In [None]:
#| hide
import logging
import warnings

In [None]:
#| hide
warnings.simplefilter('ignore')
logging.getLogger('statsforecast').setLevel(logging.ERROR)

# Ray

> Run StatsForecast distributedly on top of Ray.

StatsForecast works on top of Spark, Dask, and Ray through [Fugue](https://github.com/fugue-project/fugue/). StatsForecast will read the input DataFrame and use the corresponding engine. For example, if the input is a Ray Dataset, StatsForecast will use the existing Ray instance to run the forecast.

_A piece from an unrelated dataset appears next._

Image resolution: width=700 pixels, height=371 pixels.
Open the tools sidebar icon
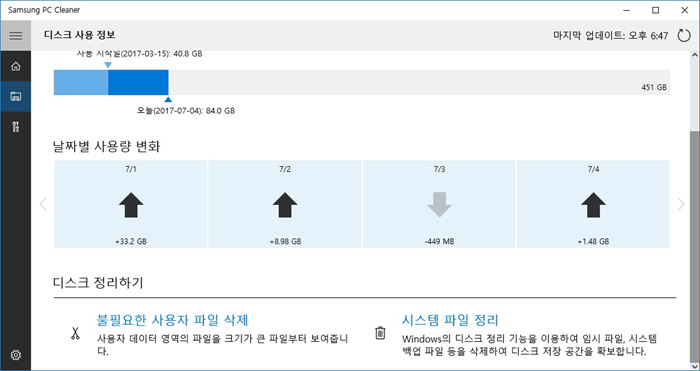click(x=16, y=127)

A benchmark (with older syntax) can be found [here](https://www.anyscale.com/blog/how-nixtla-uses-ray-to-accurately-predict-more-than-a-million-time-series) where we forecasted one million timeseries in under half an hour.


## Installation

As long as Ray is installed and configured, StatsForecast will be able to use it. If executing on a distributed Ray cluster, make use the `statsforecast` library is installed across all the workers.

## StatsForecast on Pandas

Before running on Ray, it's recommended to test on a smaller Pandas dataset to make sure everything is working. This example also helps show the small differences when using Ray.

In [None]:
from statsforecast.core import StatsForecast
from statsforecast.models import AutoARIMA, AutoETS
from statsforecast.utils import generate_series

In [None]:
n_series = 4
horizon = 7

series = generate_series(n_series)

sf = StatsForecast(
    models=[AutoETS(season_length=7)],
    freq='D',
)
sf.forecast(df=series, h=horizon).head()

Unnamed: 0,unique_id,ds,AutoETS
0,0,2000-08-10,5.261609
1,0,2000-08-11,6.196357
2,0,2000-08-12,0.282309
3,0,2000-08-13,1.264195
4,0,2000-08-14,2.262453


## Executing on Ray

To run the forecasts distributed on Ray, just pass in a Ray Dataset instead.

In [None]:
import ray
import logging

In [None]:
ray.init(logging_level=logging.ERROR)

series['unique_id'] = series['unique_id'].astype(str)
ctx = ray.data.context.DatasetContext.get_current()
ctx.use_streaming_executor = False
ray_series = ray.data.from_pandas(series).repartition(4)

In [None]:
sf.forecast(df=ray_series, h=horizon).take(5)